Discoveries about how the gut microbiota affects human physiology are multiplying at an astounding rate, reshaping much of what we know about health and disease.

Thousands of probiotic supplement brands are now available on the market as millions of people now regularly consume these supplements. However, that does not mean that all probiotics are equal when it comes to quality!

So how do you choose a good quality probiotic supplement?


Probiotics are not one-size-fits-all remedies, and certain probiotic strains are much more effective for certain medical conditions and symptoms than others. Look for supplements with specific strains based on your needs.

Among the known probiotic bacteria, species of lactic acid bacteria (LAB) (Lactococcus, Lactobacillus, Streptococcus, and Enterococcus) and Bifidobacterium have a long history of safe use, possess the ability to withstand digestion and the gut’s high acidity, and have been consistently shown to exert the biological functions.


Vitamins and other supplements typically indicate dosages in terms of weight or volume. For probiotics, weight and volume mean little. What’s important is the number of living microorganisms that survive and replicate after being consumed – and the standard indicator for that is the quantity of colony-forming units (CFUs) per dose. In short, CFUs estimate the expected number of viable organisms a probiotic capsule will deliver to the intestines.

For common commercially available probiotics, label claims run somewhere between 1 billion to 10 billion CFUs per day.
The product quality matters. It’s important to look for probiotics that contain at least 106 (1 million) CFUs per gram, as research suggests that this is the minimum amount needed to exert positive effects in the body.

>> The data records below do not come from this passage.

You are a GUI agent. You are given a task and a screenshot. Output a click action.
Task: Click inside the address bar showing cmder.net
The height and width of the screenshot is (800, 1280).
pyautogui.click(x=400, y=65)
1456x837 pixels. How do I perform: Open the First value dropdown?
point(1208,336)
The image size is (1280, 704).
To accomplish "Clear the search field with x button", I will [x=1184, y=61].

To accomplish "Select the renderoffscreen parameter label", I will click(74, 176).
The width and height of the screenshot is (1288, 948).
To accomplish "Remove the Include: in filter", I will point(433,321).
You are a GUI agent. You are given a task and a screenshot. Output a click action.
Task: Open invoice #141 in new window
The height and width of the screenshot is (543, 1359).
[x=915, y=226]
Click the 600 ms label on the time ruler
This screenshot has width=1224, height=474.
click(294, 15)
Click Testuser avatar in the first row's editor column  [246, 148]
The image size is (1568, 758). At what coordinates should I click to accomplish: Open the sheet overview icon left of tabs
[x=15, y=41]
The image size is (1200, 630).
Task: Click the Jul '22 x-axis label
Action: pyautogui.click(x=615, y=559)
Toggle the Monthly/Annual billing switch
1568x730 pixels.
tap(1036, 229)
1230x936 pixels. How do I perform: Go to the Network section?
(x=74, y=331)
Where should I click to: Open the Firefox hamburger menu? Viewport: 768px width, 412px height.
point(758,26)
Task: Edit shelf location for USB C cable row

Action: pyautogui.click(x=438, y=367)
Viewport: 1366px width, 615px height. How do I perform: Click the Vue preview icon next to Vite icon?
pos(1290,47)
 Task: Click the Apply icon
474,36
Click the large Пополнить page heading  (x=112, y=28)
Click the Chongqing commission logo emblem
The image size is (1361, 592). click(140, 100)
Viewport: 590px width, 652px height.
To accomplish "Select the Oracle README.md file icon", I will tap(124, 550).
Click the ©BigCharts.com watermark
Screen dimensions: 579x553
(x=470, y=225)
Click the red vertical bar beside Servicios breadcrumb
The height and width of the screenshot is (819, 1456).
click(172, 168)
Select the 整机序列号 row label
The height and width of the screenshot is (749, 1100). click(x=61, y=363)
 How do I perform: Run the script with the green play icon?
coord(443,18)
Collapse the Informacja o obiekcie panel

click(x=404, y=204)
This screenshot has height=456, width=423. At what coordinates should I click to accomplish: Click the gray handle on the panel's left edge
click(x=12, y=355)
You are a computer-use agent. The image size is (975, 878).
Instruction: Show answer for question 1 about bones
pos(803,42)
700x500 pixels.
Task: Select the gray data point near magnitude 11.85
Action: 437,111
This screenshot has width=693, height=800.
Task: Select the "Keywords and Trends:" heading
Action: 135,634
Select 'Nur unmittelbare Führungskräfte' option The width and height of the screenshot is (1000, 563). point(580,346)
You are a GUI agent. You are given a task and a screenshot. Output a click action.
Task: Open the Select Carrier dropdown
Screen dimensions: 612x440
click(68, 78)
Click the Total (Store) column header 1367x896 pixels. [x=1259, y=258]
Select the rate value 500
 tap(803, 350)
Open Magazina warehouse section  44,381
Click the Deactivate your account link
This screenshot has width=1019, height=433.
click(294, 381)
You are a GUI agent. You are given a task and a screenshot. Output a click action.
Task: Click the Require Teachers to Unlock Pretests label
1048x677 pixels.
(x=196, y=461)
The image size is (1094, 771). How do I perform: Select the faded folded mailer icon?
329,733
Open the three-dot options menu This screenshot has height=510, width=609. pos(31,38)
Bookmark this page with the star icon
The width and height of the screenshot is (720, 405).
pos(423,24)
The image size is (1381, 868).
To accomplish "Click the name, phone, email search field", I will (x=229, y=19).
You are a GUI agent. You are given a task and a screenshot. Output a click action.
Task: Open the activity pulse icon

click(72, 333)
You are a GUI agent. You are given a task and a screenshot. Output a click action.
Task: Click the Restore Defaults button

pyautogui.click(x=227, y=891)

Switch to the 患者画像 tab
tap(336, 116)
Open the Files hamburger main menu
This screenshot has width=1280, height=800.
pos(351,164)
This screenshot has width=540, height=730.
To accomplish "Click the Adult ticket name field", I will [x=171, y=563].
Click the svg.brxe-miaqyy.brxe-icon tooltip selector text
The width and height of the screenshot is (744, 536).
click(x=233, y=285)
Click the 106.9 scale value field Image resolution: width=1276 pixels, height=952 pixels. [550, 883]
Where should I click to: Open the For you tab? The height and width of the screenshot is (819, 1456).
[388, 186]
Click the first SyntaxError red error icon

Because probiotics are quite vulnerable to factors like temperature change and storage time, many may no longer be viable by the time the product is purchased. We therefore recommend that you choose products that include CFUs at the end of a product’s shelf life, which indicates that a product contains a therapeutic number of CFUs after the product is purchased.

Some probiotics also require refrigeration. Check the product label for proper storage instructions. In general, probiotics are sensitive to heat. Thus, if they don’t require refrigeration, you’ll want to store them in a cool, dry area.